In contrast, Freke & Gandy take seriously esoteric Hellenistic religion-philosophy and seek to show why it was compelling enough to provide an alternative explanation of the formation of Christianity. If people can't recognize the huge contrast between the treatment of Doherty versus Freke & Gandy, then a key, major dimension of early Christian history is being omitted and no convincing alterative history can result. Acharya falls somewhere in between Doherty and Freke & Gandy.
She's gone into some detail portraying esoteric Hellenistic religion-philosophy as being astrotheology. Freke & Gandy go further into the esoteric Hellenistic version of Christianity, portraying esoteric early Christianity in an average standardized gnostic form, resulting in a picture that has only a minor overlap with Acharya; they don't portray Jesus as simply the sun in astrotheology.
People should study the disagreement between Doherty, Acharya, and Freke & Gandy regarding the nature of esoteric Christianity. The no-Jesus scholars agree in the negative half of the historical revisionist research: early Christianity was not exoteric, but was esoteric Hellenistic religion-philosophy. They tell the same story and support each other, as far as that goes.

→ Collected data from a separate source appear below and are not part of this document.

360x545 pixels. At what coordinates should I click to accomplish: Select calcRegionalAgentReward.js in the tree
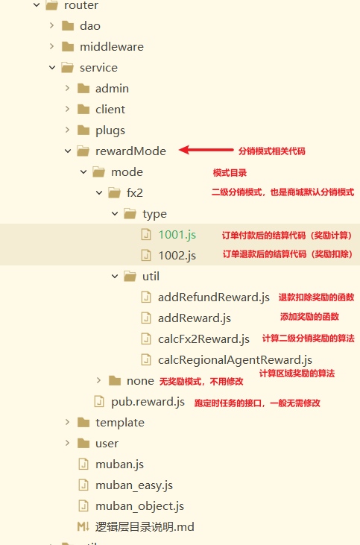pos(235,360)
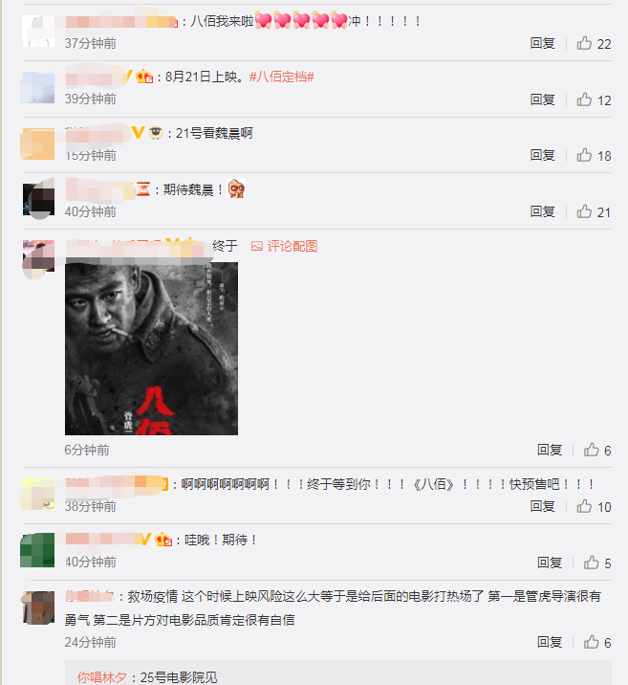Reply to the comment posted 6分钟前
628x685 pixels.
click(550, 450)
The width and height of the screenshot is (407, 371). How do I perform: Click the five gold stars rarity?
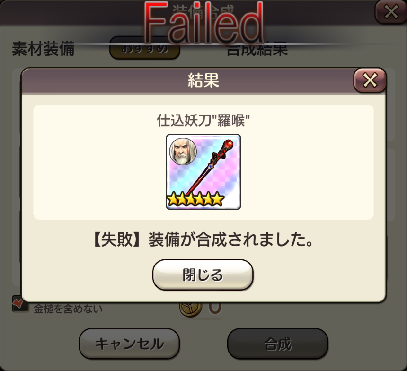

Where the no-Jesus theory collapses is that there is no agreed-upon story serving as a convincing alternative, of what such an "esoteric Hellenistic religion-philosophy" type of Christianity positively amounted to or involved. "Christianity wasn't about literalist exoteric Jesus; it was actually about X" -- but there is no shared conception of what X amounted to, thus the no-Jesus revisionist history is a failure; it fails to convince, lacking a clear and agreed-upon story of what early Christianity positively did mean, as an alternative to the official literalist exoteric story of what it meant.

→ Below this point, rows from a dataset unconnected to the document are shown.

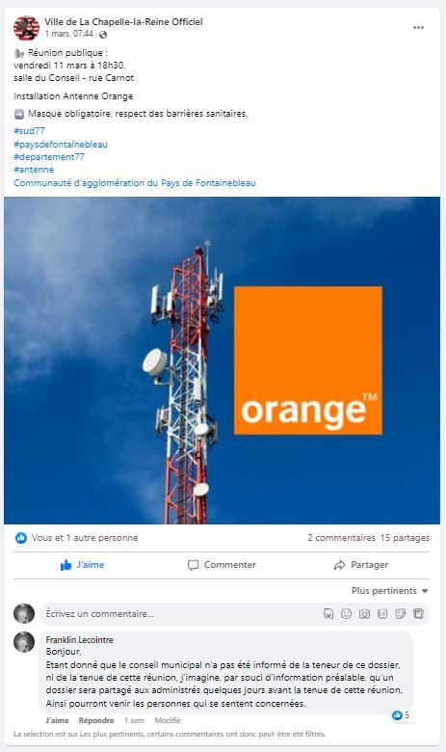The image size is (446, 752).
Task: Click in the Écrivez un commentaire field
Action: 179,614
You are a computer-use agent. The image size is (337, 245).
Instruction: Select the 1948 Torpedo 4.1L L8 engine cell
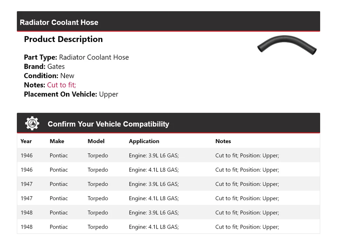154,227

The literalist atheist project of exposing the 2000 years of criminal deceit based on a nonexistent Jesus is an entirely different project than understanding and explaining the actual, alternative version of the initial formation of Christianity.
The purely negative expose approach effectively offers a false and unconvincing story because it writes out of history the most important, alternative version or mode of Christianity, esoteric Christianity, which was the original compelling form of Christianity and which later was in constant opposition with official exoteric Christianity.

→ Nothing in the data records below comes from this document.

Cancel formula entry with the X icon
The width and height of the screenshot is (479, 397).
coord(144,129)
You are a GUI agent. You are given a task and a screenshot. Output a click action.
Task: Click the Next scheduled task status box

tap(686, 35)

We've had a hundred years of purely negative expose of Christian history, and it has accomplished nothing but reinforcing and helping out the worst type of Christianity, by falsely asserting that the only alternative to literalist exoteric Christianity is shallow, literalist, unfulfilling exoteric atheism.
Atheist blindness and ignorance of esoteric religion does nothing but bolster the emptiest form of received-view Christianity, because both have reached a steady-state agreement that there are only two possibilities to consider: literalist exoteric religion, and modern ordinary-state atheist rationality.
That false restriction to two unappealing choices causes people in a Christian culture to choose literalist exoteric Christianity, because modern ordinary-state atheist rationality lacks appeal and is unfulfilling to many, and according to the atheist anti-Christians and the literalist Christians, there are only these two possibilities. Bad atheism thus supports bad Christianity; the two are bedfellows.
Atheist negative revisionist history accomplishes nothing but a reinforcement of literalist Christianity: not only does such atheist scholarship pose no threat to received-view Christianity, such atheist scholarship actively reinforces received-view Christianity to the extent that such an atheist worldview is unfulfilling and poses itself as the only possible alternative to the literalist Christian worldview.
The solution to this deadlock of mutually reinforcing false dichotomy is to recover in full detail the history of esoteric religion, including the history of the original esoteric version of Christianity and its Jesus figure.
Doherty doesn't even try to recover such an understanding, Acharya tries but reduces Hellenistic esotericism to an essentially literalist astrotheology (unlike the more complex portrayal of esoteric early Christianity in "Jesus Christ, Sun of God: Ancient Cosmology and Early Christian Symbolism" by David Fideler), and only Freke & Gandy make much significant progress into understanding and revealing the experiential initiation basis of Hellenistic/Gnostic religion-myth-philosophy.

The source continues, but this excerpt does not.